— TEXT BLOCK —

Despite the bloody purpose of the structure, the Colosseum is a tremendous creation of human handiwork. However, when the Roman Empire fell, it ceased to be necessary and began to collapse gradually. In the Middle Ages, Christians held divine services in the amphitheater. In the 13th century, a quarry was made of it. The stones from which the Colosseum was built were used for building the houses of aristocrats, churches, and later the papal chancery and bridges. Nevertheless, this architectural masterpiece has been partially preserved to the present day and is justly considered to be one of the most outstanding objects of ancient art, despite its ambiguous history.

Inspiration for Artists

The Colosseum is a landmark that is known all over the world for its history and significance for the Roman Empire. Its appearance is familiar to everyone, and pictures and postcards are adorned with the image of this monument not only in the capital of Italy but also in other parts of the world. Due to its picturesque architecture, the Colosseum is an object of inspiration for many artists. The ancient amphitheater often appears in various films and is mentioned in books. Countless tourists visiting Rome consider it their duty to see this wonder of the world and to touch history, which they believe can be felt in the walls of the building. Perhaps that is why this object has been reliably protected by the authorities and is included in the list of the greatest architectural monuments of humanity.

The use of the Colosseum as an object of inspiration is quite understandable. This architectural masterpiece is one of the most ancient buildings that has preserved its form to the present day. In addition, as Mote remarks, it is the largest amphitheater that was ever built.7 Its dimensions are significant even for modern observers. The monument has become a symbol of not only Rome but of ancient European civilization as a whole, which was considered a powerful and mighty empire. Therefore, most people see in the Colosseum not just an architectural object but the real heritage of the past.

— SHORT TASK A —
From the Colosseum passage, print the part that opens with the words containing "The use of the" and closes with "of the past.".
— SHORT TASK B —
Decide whether each statement agrees with the Colosseum passage, answering yes or no and quoting the deciding words: (i) In the 13th century, the Colosseum was turned into a quarry. (ii) Christians held divine services in the amphitheater before the Roman Empire fell. (iii) Mote describes the Colosseum as the largest amphitheater ever built.
— SHORT TASK C —
Translate this sentence from the Colosseum passage into Spanish: "Its dimensions are significant even for modern observers."

— Source records —

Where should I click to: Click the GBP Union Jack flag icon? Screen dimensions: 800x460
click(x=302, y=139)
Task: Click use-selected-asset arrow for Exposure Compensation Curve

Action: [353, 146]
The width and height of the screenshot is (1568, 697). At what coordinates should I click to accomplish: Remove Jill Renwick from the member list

==

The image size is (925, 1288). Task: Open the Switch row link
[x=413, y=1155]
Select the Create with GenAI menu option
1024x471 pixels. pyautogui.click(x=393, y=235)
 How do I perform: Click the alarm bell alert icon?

— FULL OUTPUT A —
The use of the Colosseum as an object of inspiration is quite understandable. This architectural masterpiece is one of the most ancient buildings that has preserved its form to the present day. In addition, as Mote remarks, it is the largest amphitheater that was ever built.7 Its dimensions are significant even for modern observers. The monument has become a symbol of not only Rome but of ancient European civilization as a whole, which was considered a powerful and mighty empire. Therefore, most people see in the Colosseum not just an architectural object but the real heritage of the past.

— FULL OUTPUT B —
(i) Yes: "In the 13th century, a quarry was made of it."
(ii) No: "In the Middle Ages, Christians held divine services in the amphitheater."
(iii) Yes: "as Mote remarks, it is the largest amphitheater that was ever built"

— FULL OUTPUT C —
Sus dimensiones son significativas incluso para los observadores modernos.